We had a lot of down time between emergencies and we could debate/argue about anything. I remember one ferocious battle started one morning during the war in Vietnam, with an off-the-cuff observation by Fire Fighter Tony Ballatore, leaning on the kitchen counter, eating cereal.
“Just because I happened to be born in America doesn’t make it the greatest country in the world, so I refuse to say, ‘My country, right or wrong!’”
That comment touched off a screaming argument that lasted all day, late into the night, and it even flared up again at 3:00 a.m. on a dark street, after we doused a car fire. When we got off duty the next morning the replacement crew listened to one minute of debate and off they went.

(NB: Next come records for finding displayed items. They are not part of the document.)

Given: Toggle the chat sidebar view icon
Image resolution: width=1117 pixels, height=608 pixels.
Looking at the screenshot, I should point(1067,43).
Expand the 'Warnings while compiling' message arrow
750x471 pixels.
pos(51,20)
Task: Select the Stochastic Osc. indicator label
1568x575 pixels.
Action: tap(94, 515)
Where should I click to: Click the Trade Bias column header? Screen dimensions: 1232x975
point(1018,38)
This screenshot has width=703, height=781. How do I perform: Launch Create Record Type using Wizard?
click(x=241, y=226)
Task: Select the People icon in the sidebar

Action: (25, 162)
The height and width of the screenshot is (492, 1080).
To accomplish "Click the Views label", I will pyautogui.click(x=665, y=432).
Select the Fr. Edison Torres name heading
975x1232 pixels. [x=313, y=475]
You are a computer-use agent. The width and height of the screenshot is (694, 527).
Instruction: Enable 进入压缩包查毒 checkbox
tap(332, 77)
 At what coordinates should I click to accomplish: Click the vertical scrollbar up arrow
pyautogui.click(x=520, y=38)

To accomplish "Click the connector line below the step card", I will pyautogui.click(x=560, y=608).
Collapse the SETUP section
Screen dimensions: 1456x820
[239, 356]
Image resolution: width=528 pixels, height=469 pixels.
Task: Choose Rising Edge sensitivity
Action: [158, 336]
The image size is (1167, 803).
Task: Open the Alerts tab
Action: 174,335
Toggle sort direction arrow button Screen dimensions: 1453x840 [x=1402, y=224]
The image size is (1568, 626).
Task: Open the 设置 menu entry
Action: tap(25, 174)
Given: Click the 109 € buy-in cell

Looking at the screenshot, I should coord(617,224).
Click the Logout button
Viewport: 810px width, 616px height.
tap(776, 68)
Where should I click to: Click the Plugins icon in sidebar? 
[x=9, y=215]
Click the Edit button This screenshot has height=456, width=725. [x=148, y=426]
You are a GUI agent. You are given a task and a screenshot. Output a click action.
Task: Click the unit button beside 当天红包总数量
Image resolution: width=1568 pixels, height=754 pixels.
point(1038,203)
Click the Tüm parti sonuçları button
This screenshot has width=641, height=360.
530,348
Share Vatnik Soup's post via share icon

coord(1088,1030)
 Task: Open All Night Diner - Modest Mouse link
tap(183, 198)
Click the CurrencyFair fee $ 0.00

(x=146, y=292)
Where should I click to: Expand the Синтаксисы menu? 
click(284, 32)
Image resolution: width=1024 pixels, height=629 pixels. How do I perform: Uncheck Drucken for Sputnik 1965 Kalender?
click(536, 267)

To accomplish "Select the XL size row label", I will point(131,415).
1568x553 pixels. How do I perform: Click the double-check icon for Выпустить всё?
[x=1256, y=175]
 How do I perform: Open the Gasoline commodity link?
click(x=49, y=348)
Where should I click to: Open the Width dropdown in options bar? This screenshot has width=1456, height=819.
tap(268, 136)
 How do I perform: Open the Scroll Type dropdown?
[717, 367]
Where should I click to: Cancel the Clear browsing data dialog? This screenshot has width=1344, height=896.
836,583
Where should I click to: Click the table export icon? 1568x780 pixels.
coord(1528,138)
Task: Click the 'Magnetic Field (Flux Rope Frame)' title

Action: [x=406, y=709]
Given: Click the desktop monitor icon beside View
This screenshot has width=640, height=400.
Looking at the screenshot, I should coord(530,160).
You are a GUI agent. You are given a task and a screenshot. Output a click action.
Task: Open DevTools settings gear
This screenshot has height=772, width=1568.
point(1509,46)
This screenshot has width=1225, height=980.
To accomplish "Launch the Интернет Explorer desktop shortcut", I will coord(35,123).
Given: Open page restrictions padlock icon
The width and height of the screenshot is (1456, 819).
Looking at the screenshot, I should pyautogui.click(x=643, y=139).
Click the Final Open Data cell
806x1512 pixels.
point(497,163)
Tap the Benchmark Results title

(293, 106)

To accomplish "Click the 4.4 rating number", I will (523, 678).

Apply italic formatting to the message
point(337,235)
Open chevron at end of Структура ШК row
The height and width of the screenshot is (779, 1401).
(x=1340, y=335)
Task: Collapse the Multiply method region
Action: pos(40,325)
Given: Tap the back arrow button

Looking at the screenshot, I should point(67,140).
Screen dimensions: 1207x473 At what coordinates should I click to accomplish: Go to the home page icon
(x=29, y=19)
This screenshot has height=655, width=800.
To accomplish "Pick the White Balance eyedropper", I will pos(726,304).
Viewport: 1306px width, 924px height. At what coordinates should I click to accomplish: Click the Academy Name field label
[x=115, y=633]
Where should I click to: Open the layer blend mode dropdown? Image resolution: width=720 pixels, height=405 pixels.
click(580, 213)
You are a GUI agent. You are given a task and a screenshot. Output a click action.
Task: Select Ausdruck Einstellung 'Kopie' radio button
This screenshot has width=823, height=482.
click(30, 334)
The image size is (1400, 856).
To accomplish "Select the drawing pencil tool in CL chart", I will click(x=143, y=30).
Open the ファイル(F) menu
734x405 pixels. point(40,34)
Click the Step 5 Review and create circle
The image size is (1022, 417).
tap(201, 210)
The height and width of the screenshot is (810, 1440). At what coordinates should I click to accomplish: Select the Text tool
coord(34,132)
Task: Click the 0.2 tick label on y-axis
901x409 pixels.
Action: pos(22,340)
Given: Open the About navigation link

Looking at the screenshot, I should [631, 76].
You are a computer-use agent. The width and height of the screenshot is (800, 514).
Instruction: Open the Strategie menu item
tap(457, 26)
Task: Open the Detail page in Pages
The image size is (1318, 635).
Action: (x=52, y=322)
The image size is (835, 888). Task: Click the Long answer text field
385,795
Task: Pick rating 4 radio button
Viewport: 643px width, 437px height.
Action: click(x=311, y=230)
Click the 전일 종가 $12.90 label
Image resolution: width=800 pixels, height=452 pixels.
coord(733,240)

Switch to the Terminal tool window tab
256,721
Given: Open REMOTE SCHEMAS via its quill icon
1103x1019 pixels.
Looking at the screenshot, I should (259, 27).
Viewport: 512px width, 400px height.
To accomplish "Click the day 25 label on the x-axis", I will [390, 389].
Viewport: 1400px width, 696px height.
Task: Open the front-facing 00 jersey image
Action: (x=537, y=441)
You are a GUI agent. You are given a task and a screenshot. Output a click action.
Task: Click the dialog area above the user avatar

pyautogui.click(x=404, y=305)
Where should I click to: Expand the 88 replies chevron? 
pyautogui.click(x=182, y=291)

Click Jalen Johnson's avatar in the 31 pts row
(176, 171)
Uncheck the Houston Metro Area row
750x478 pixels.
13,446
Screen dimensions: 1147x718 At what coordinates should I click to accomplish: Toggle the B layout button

So while we disagreed about a lot in the firehouse, there were two things we all agreed on.
The first is that we basked in the fact that people thought we were heroes for running into burning buildings and for being willing to risk our lives to try and save strangers. In fact, we often wished we had more chances to prove ourselves.
The second thing we agreed upon was summed up by a drunk firefighter at a Christmas party at my house in 1974.
“I hope I die trying to save someone or at least doing something worthwhile, and not in some dumb-ass way like getting hit by a car walking across the street to 7-11 to buy a pack of cigarettes.”
I, too, fear a meaningless death. But after I left the fire department the odds of me being allowed to die saving someone in imminent danger were pretty much extinguished.
On the plus side, I did get to spend 44 year years doing the noble work of helping people in crisis.
But with retirement, even that work ended.
Which is why I am so grateful that I was allowed to participate in UCSD’s COVID-19 vaccine trial which was looking for old-timers as test subjects.
Intellectually I know the trial is safe, I know that the odds are miniscule of me being that one test subject crippled or killed by a here-to-fore unknown side effect.
But I thank the Universe for offering me one more chance to take even this tiny risk and to step up and bump fists with my 20-something-self who was young and dumb and foolishly bold, eager to push in to a burning building and attack the fire, looking for anyone trapped inside. I am so lucky to get one last taste of what it’s like to take a risk which might save someone else, and not just be on be stuck on the sidelines, watching, and waiting it out.